Improved with improvisation
Lee Ranaldo - Live At Scala, London

One of the most surprising things about Lee Ranaldo's ‘Between The Times And The Tides’ was not that the Sonic Youth guitarist had decided to release a solo rock record after multiple experimental and improvised works, nor was it that on the record he found a singing voice that had never quite materialised on his vocal contributions to Sonic Youth albums over the years; no, the most surprising thing about ‘Between The Times And The Tides’ was that it was quite accessible, and frankly a little too conventional, a bit seventies MOR at times, and even featured a couple of pleasant ballads, something that Sonic Youth have never gone anywhere close to with their group material. It wasn't a bad album, just an album that didn't quite pack the incendiary, stretching qualities that a Sonic Youth solo project tends to have.

Taking the nucleus of the band that recorded ‘Between The Times And The Tides’ - Sonic Youth sticksman Steve Shelley, bassist Irwin Menken and writer/experimental guitarist Alan Licht - Ranaldo managed to extract the raw energy that the songs on the album hinted at but only occasionally delivered, the economic formation of twin guitars, bass and drums seemingly more suited to the essence of Ranaldo's songs than the expanded line-up captured on the record.

● **Records shown**:
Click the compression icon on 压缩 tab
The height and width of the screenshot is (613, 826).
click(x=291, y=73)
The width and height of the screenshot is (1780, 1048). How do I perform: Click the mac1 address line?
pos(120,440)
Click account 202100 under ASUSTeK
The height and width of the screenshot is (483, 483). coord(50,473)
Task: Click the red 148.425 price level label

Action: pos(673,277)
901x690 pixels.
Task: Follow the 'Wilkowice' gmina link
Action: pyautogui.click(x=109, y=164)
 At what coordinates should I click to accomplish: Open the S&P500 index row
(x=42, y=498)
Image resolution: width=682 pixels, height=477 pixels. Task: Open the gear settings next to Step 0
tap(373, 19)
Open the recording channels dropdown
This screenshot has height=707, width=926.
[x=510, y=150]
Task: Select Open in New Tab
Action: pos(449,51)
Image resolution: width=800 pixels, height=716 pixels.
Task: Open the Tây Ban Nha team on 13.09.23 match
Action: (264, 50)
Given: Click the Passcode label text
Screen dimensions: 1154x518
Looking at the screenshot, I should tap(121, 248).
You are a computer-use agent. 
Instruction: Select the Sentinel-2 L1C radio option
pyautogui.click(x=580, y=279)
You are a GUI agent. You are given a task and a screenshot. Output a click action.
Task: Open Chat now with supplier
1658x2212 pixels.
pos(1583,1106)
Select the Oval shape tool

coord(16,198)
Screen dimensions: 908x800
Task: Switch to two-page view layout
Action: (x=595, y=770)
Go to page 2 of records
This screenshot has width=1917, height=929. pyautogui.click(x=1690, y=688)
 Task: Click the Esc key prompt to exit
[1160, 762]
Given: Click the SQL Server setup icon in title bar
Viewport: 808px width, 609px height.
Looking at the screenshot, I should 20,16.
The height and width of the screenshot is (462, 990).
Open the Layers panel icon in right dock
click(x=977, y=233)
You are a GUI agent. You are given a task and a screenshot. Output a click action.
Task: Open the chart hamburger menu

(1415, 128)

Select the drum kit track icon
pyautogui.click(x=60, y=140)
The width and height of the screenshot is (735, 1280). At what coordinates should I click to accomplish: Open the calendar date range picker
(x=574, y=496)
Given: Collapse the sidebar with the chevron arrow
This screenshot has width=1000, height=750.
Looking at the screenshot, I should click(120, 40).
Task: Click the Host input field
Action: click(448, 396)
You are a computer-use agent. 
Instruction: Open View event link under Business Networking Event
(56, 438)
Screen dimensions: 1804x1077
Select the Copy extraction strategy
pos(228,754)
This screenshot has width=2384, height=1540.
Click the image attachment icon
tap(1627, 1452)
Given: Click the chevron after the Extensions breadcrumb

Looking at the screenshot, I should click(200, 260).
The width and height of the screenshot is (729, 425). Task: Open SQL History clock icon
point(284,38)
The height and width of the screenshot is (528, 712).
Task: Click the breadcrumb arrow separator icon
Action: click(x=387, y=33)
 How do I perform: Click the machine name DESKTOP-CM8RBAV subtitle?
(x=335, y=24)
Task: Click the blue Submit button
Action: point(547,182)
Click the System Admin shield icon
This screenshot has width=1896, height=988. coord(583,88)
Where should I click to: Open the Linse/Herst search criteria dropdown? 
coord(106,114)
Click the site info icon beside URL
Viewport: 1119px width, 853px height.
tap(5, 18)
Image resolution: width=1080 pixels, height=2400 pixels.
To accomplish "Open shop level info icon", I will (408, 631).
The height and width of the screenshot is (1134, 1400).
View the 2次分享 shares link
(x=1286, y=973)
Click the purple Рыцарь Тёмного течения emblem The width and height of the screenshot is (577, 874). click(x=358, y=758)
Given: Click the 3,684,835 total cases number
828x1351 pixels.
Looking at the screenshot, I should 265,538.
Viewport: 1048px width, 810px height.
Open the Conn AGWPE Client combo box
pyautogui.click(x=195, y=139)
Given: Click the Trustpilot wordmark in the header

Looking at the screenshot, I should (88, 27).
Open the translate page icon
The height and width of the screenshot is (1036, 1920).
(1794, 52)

● **Job A**: In the Lee Ranaldo concert review, who is named as the bassist in the band?
● **Job B**: Please carry on the Lee Ranaldo concert review from the point where it stops.

● **Expected output A**: Irwin Menken.

● **Expected output B**:
One of the most powerful moments of the whole set arrived in the form of 'Hammer Blows', which on the record is a well-intentioned but not terribly interesting semi-acoustic ballad, but which was here moulded into a ferocious assault of wildly bowed guitar from Ranaldo, the hair on the bow being more or less shredded to mere whisps by the intense scraping against his guitar's metal strings; the relatively laconic Licht, ordinarily exuding a calm, earnest exterior in spite of the intensity of his fingers, responded by thrusting his guitar toward Ranaldo's own, the pair creating a cacophonous, but mostly controlled, demonstration of the shapes that distortion is capable of creating. Meanwhile, Shelley effortlessly knocked out cyclical drum patterns from a kit that somehow seemed way too small for him, moving from quietly brushed snares to motorik rigidity. And all of this arose out of the shell of a song on the album that wasn't anything particularly special. That approach of taking a track apart and throwing in a middle section of improvised sonic interplay developed on a few occasions ('Angles', 'Fire Island (Phases)', 'Lost', the closing version of Sonic Youth's 'Karenology') without ever once feeling formulaic, providing the songs with a new, challenging counterpoint only a short distance from Ranaldo's accomplished songwriting.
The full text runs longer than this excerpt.